Data provided
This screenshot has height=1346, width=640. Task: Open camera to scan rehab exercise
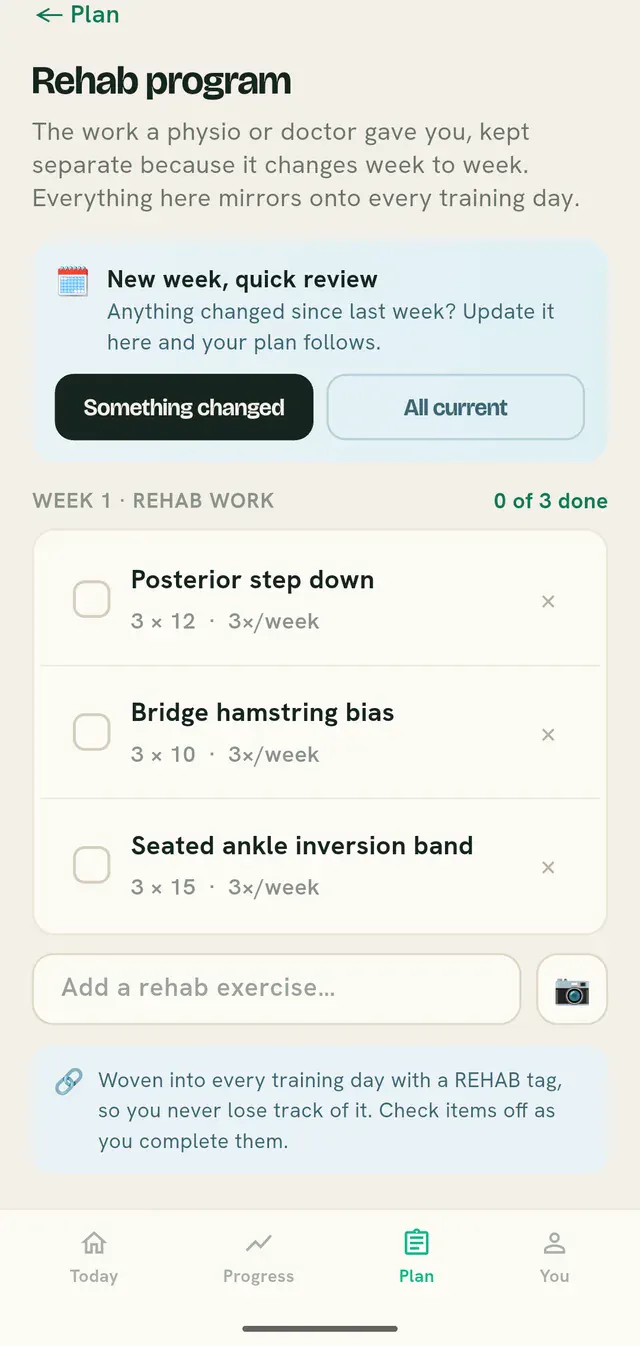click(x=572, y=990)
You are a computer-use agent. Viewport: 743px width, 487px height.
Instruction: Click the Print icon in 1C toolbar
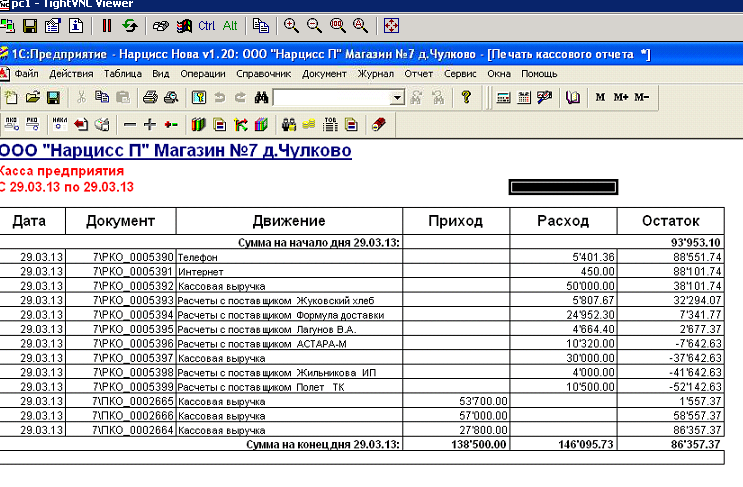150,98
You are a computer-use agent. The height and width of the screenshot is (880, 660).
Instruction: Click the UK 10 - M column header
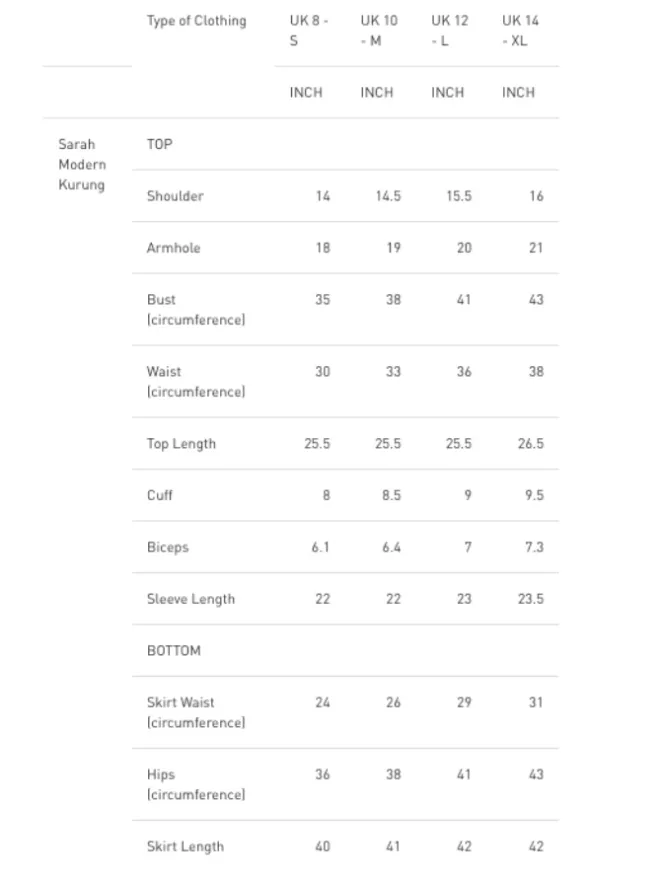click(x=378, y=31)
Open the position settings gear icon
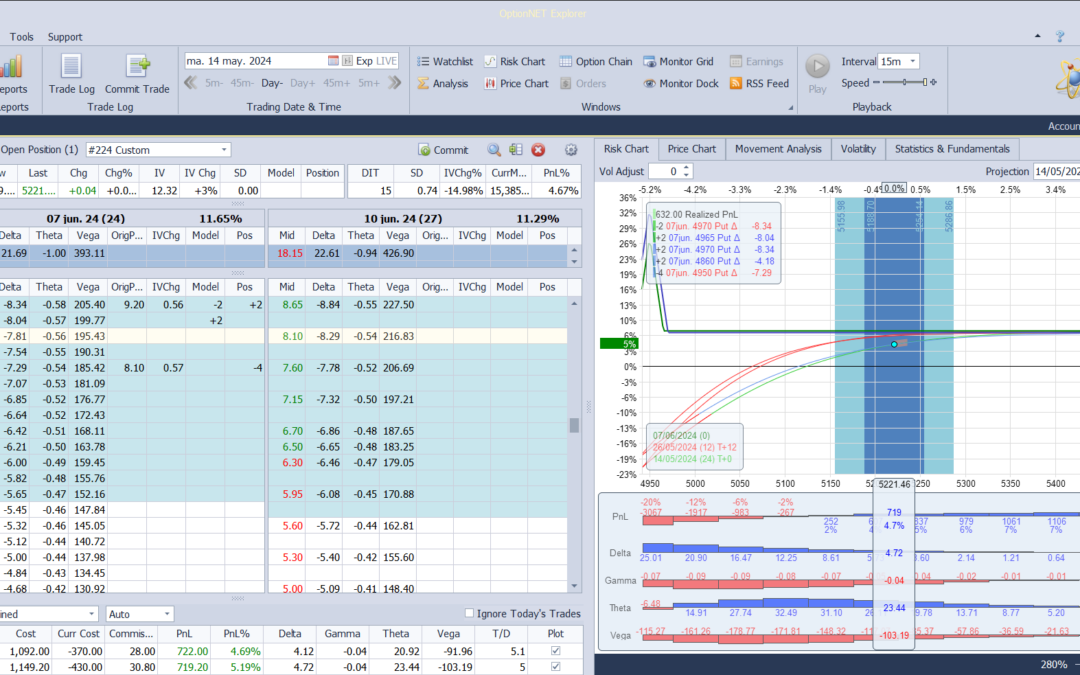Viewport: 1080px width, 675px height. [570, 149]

Exercise brief
Only the number is needed here: how many lines in the data contain "agent"?

Answer box
2